- **Request 1**:
Reproduce word for word the part of the entries that runs from the line containing "You are a GUI" through the line containing "Screen dimensions: 1153x648 (x=308, y=31)", including both of those lines. Leave the pictures out of your copy.

- **Passage to read**:
────────────────────────────────────────
As the fund management industry comes to terms with the Woodford Equity Income Fund debacle, says Kavita Patel, it would not do to wait for regulation to improve transparency and openness
The illiquidity crisis came to light when the flagship fund of ‘star' fund manager, Neil Woodford, was suspended on 3 June, preventing investors from withdrawing their money. After a period of underperformance, the fund was unable to meet withdrawal demands and it is expected to remain closed until Christmas. This situation has understandably caused considerable frustration for the investors affected, leading to calls for closer control and regulation.
The regulator's response has caused some controversy, however. While the Financial Conduct Authority's (FCA) recent focus on disclosure has been welcomed by many across the industry, its assertion that investors should have known that Woodford's Equity Income Fund could be suspended has attracted criticism.
The regulator's chief executive, Andrew Bailey, recently told the Treasury Select Committee (TSC): "Suspension is a tool that is very clearly set out in the prospectus". Taking issue with the FCA, the Association of Investment Companies (AIC) subsequently wrote to the parliamentary committee to explain that such mentions are not enough, and many investors may not have read the fund's full prospectus anyway.
It is worth noting that elsewhere in Woodford's prospectus it is clearly stated that "shares in each fund may be redeemed on any dealing day". It is easy to understand how this could give a misleading impression to investors who may not realise that trading could be suspended.
────────────────────────────────────────
- **Input material**:
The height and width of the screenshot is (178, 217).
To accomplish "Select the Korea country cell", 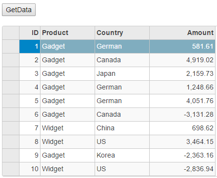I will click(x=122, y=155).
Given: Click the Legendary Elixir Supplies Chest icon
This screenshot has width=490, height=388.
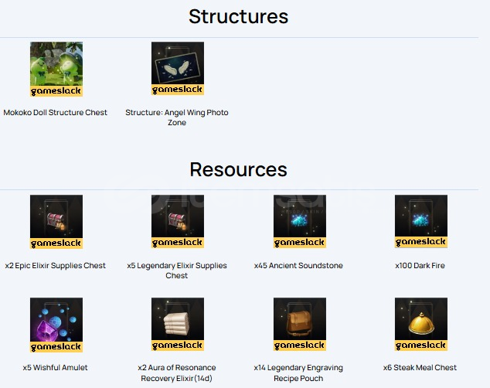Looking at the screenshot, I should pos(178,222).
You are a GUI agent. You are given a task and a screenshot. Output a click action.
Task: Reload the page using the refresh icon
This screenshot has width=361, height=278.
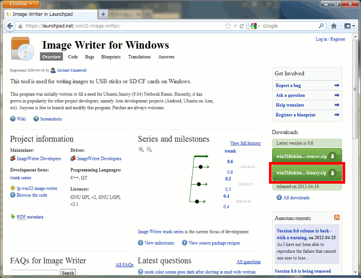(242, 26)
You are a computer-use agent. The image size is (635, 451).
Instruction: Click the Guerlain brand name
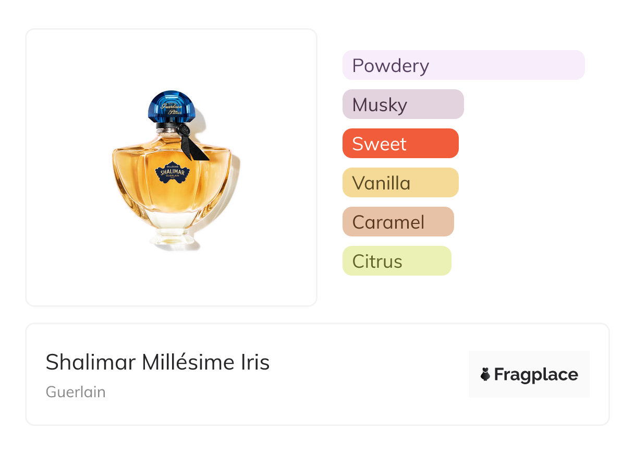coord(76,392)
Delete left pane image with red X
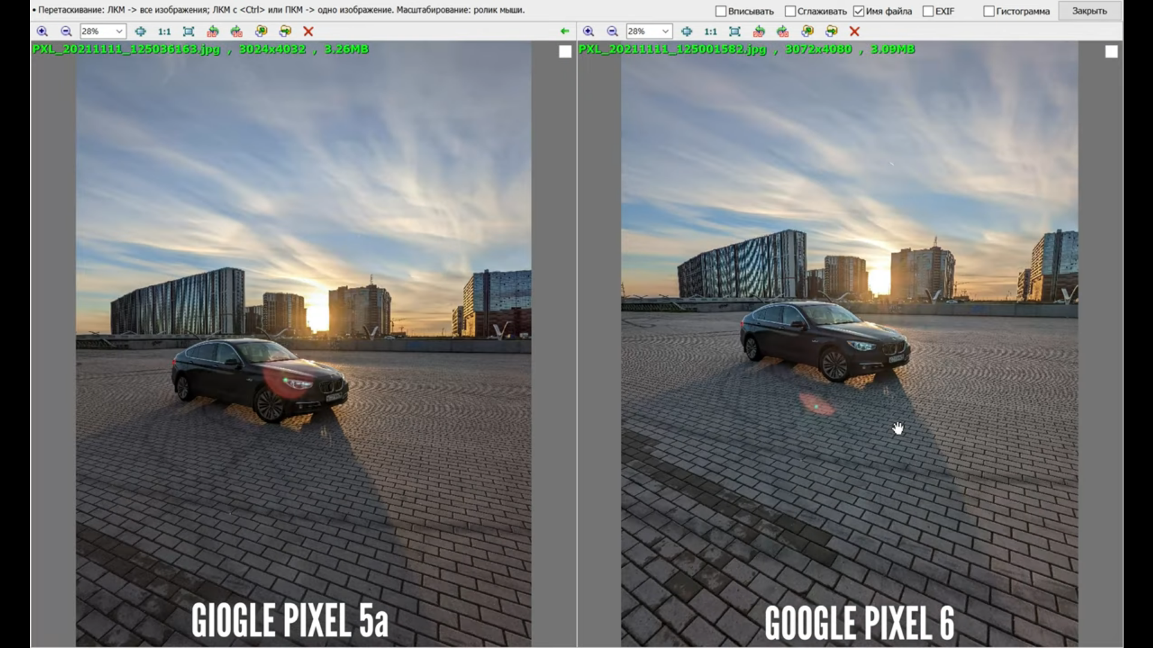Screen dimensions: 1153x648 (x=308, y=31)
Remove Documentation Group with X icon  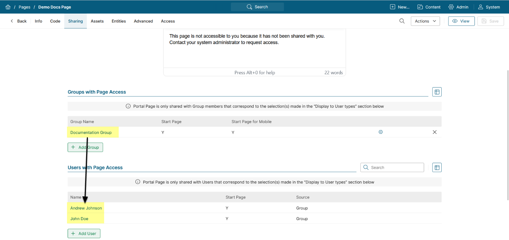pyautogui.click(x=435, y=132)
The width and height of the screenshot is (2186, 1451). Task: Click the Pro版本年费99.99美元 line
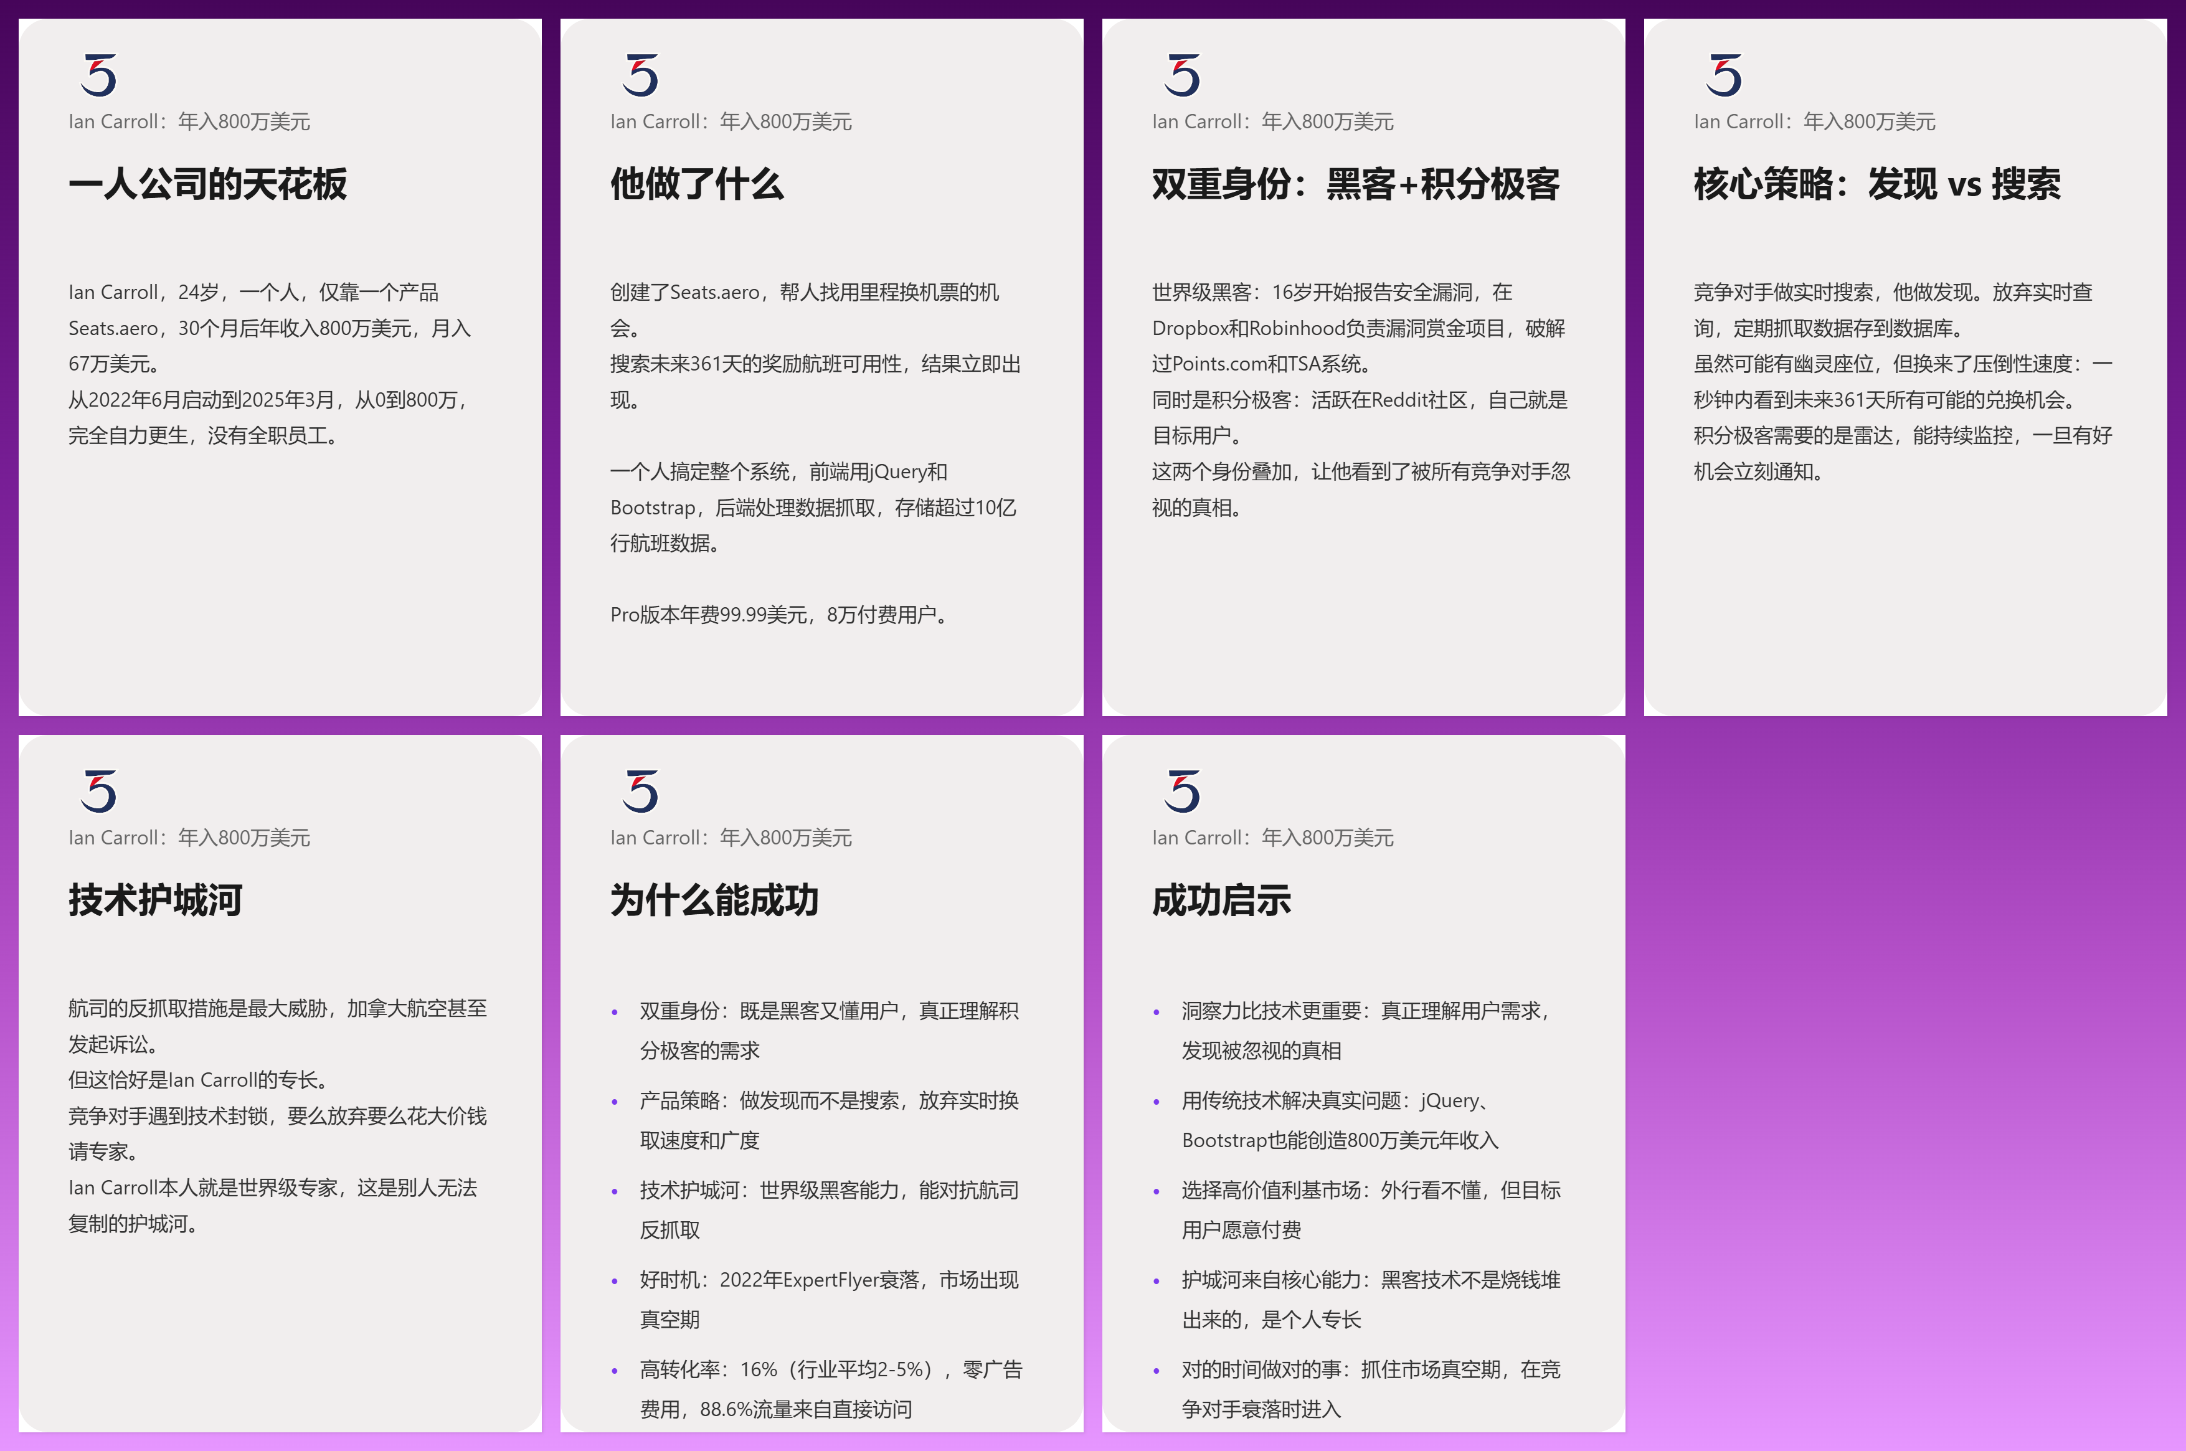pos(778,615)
────────────────────────────────────────
- **Request 2**:
In the passage on the Woodford fund suspension, why could the fund's prospectus give investors a misleading impression even though it mentioned suspension?

- **Written solution 1**:
You are a GUI agent. You are given a task and a screenshot. Output a click action.
Task: Reload the page using the refresh icon
This screenshot has width=361, height=278.
(242, 26)
You are a computer-use agent. The image size is (635, 451).
Instruction: Click the Guerlain brand name
coord(76,392)
Delete left pane image with red X
Screen dimensions: 1153x648 (x=308, y=31)

- **Written solution 2**:
Elsewhere in the prospectus it states that "shares in each fund may be redeemed on any dealing day." Investors who did not realize trading could be suspended could take this to mean their money would always be available.